Тредиаковский – по общему признанию, литератор уникального трудолюбия – успел проявить себя во многих жанрах поэзии. Правда, немногие его опыты всерьёз привлекли внимание читателей и последователей. Вердикт просвещённой публики был неумолим: Ломоносов превзошёл Тредиаковского и в жанре торжественной оды, и в анакреонтике, и в духовной поэзии. К Ломоносову и у Сумарокова, и у Львова тоже было немало претензий, но никто не оспаривал его первостепенной роли в истории русской литературы.

Тредиаковскому воздадут должное только Радищев и Пушкин – и даже с перехлёстом. «Тредиаковского выроют из поросшей мхом могилы», – скажет Радищев. «Изучение Тредиаковского приносит более пользы, нежели изучение прочих наших старых писателей. Сумароков и Херасков верно не стоят Тредиаковского» – а это Пушкин. Тогда ещё мир не заболел спортивными соревнованиями, но поэты уже сталкивали друг друга с пьедестала. Поколение Державина дружно потешалось над Тредиаковским, Пушкин же «сбрасывал с парохода» Сумарокова и Хераскова.

Державин рачительно относился к истории русской поэзии. Предшественников у него было немного: по существу, всего лишь одно поколение… Поэзия петровского времени казалась к тому времени безнадёжно архаичной и попросту скучной. О более ранней силлабике вообще вспоминали редко. Мало кто читал вирши Симеона Полоцкого, и уж точно никто из поэтов не подпадал под его влияние.

Прошло два века – и оказалось, что «прекрасной и вечной» поэзии в додержавинские времена и впрямь было немного. Симеон Полоцкий интересен историкам и филологам, просвещённый читатель может почерпнуть у него несколько интересных мыслей, несколько подлинно торжественных или суровых интонаций. Но получать наслаждение от поэзии Симеона Полоцкого непросто.

А вот Тредиаковский впечатляет и поныне. Любителям поэзии хорошо известен такой его отрывок:

 
Вонми, о! небо, и реку,
Земля да слышит уст глаголы:
Как дождь я словом потеку;
И снидут, как роса к цветку,
Мои вещания на долы.
 
Парафразис Вторыя песни Моисеевы, 1752 г.

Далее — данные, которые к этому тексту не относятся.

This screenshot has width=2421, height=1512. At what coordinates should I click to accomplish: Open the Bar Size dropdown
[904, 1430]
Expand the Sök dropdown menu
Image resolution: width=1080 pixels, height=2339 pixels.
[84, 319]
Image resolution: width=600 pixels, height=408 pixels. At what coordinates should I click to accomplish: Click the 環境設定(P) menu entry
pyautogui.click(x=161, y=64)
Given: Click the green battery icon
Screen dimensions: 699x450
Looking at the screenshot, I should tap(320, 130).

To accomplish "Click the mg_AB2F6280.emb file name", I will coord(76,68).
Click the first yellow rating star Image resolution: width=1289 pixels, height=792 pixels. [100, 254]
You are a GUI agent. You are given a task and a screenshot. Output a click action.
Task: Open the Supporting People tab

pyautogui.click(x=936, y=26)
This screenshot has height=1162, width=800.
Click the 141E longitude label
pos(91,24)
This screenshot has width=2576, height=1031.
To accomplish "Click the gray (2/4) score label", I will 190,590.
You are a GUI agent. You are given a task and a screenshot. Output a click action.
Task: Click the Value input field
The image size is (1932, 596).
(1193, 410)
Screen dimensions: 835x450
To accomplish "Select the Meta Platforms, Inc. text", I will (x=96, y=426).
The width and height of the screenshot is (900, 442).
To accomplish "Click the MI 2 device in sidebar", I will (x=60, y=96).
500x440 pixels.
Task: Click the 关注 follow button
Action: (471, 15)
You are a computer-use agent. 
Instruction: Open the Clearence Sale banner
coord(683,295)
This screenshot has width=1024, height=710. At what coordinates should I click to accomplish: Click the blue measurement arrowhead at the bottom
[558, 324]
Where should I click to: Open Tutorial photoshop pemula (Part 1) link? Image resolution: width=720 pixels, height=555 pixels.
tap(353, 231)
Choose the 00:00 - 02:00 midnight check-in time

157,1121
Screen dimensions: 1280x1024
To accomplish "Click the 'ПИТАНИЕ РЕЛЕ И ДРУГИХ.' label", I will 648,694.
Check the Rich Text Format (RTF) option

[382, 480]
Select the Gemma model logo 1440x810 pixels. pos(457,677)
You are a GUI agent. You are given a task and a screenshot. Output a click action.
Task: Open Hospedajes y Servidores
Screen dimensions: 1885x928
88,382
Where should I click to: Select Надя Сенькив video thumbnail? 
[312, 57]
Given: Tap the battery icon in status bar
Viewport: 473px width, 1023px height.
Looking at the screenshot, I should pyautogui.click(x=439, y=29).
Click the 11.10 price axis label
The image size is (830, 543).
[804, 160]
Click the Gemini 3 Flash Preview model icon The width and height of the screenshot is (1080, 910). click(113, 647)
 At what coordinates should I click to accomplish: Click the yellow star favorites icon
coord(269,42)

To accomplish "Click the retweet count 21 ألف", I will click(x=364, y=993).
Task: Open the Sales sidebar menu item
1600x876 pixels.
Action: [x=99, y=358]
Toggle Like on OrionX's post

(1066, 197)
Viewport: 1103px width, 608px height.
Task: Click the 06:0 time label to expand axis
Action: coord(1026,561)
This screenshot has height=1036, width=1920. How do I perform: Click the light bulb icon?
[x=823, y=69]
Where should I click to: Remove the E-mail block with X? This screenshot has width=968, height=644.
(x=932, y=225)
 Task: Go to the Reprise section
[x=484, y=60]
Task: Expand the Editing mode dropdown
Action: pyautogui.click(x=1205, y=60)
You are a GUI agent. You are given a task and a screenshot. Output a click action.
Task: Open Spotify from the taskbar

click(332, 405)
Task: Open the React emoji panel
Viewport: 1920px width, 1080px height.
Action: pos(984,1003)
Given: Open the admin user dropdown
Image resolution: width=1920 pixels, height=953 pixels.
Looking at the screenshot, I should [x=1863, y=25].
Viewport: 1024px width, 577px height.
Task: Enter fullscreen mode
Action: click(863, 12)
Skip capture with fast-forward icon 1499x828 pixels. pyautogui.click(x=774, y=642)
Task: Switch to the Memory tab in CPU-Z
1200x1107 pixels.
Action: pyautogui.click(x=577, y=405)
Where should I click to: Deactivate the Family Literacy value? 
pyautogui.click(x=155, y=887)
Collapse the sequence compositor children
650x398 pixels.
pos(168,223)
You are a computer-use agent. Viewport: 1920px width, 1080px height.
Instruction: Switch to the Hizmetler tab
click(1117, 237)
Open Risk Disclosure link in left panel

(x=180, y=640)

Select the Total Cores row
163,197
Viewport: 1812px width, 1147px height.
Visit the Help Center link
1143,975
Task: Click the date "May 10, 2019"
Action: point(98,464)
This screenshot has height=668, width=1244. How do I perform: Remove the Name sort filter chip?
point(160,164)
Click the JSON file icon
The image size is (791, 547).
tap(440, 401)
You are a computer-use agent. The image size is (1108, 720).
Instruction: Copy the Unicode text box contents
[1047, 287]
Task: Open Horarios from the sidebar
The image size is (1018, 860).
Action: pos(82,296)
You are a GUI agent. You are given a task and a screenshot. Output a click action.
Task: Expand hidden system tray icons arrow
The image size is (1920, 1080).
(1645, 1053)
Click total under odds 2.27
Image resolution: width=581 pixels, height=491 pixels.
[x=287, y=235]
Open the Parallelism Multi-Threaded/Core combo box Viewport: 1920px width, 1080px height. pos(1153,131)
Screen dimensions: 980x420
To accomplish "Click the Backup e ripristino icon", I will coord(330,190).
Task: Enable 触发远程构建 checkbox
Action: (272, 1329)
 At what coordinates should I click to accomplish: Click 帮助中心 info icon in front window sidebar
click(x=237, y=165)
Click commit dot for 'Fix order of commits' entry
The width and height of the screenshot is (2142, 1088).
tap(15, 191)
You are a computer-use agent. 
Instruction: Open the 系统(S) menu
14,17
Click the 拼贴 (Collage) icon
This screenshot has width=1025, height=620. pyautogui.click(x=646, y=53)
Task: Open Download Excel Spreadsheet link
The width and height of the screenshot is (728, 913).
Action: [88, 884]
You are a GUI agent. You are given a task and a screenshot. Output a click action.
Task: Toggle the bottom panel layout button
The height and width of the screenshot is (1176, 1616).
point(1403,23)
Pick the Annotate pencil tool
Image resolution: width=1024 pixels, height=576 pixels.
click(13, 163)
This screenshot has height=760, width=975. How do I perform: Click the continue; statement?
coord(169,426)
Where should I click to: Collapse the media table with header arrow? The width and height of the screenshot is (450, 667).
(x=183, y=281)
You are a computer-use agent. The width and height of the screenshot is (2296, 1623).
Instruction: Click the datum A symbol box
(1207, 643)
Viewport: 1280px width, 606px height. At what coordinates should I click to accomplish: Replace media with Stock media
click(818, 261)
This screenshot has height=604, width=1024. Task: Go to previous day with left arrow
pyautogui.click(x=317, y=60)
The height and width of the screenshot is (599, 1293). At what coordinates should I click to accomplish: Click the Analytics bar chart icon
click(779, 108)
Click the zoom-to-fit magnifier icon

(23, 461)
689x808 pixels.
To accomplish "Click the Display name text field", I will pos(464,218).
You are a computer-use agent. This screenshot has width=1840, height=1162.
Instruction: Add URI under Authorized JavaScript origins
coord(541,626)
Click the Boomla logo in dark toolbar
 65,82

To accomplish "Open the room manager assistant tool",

А разве лишены обаяния такие простодушные строки – из песенки «На мой выезд в чужие края»:

 
Канат рвётся,
Якорь бьётся,
Знать, кораблик понесётся…
 

Очаровательное простодушие! У Тредиаковского оно редко пробивалось сквозь мудрёную риторику. Державин научился демонстрировать в стихах подлинную бесхитростность, не впадая в примитивизм. Вот Тредиаковский показывает товар лицом в торжественной оде. Прославляет императрицу Анну Иоанновну – не шутка! Читаем:

 
О императрице велика!
Падающего века Атлас!
Священны вознесшися крилы
Над всем светом простираешься.
Тебе поют гусли, кимвалы,
Тебе славят трубы громогласны.
Воспой самодержицу, воспой, муза, Анну.
 

Эти и другие строфы пространной оды Тредиаковский прочитал перед императрицей 3 февраля 1732 года – и был в знак особой милости «допущен к руке» государыни Всероссийской. Кстати, царские милости не принесли Тредиаковскому ни твёрдого положения при дворе, ни денежного достатка. Но всё-таки – «допущен к руке». Но это вопросы судьбы и придворных обстоятельств, а стихи – стихами.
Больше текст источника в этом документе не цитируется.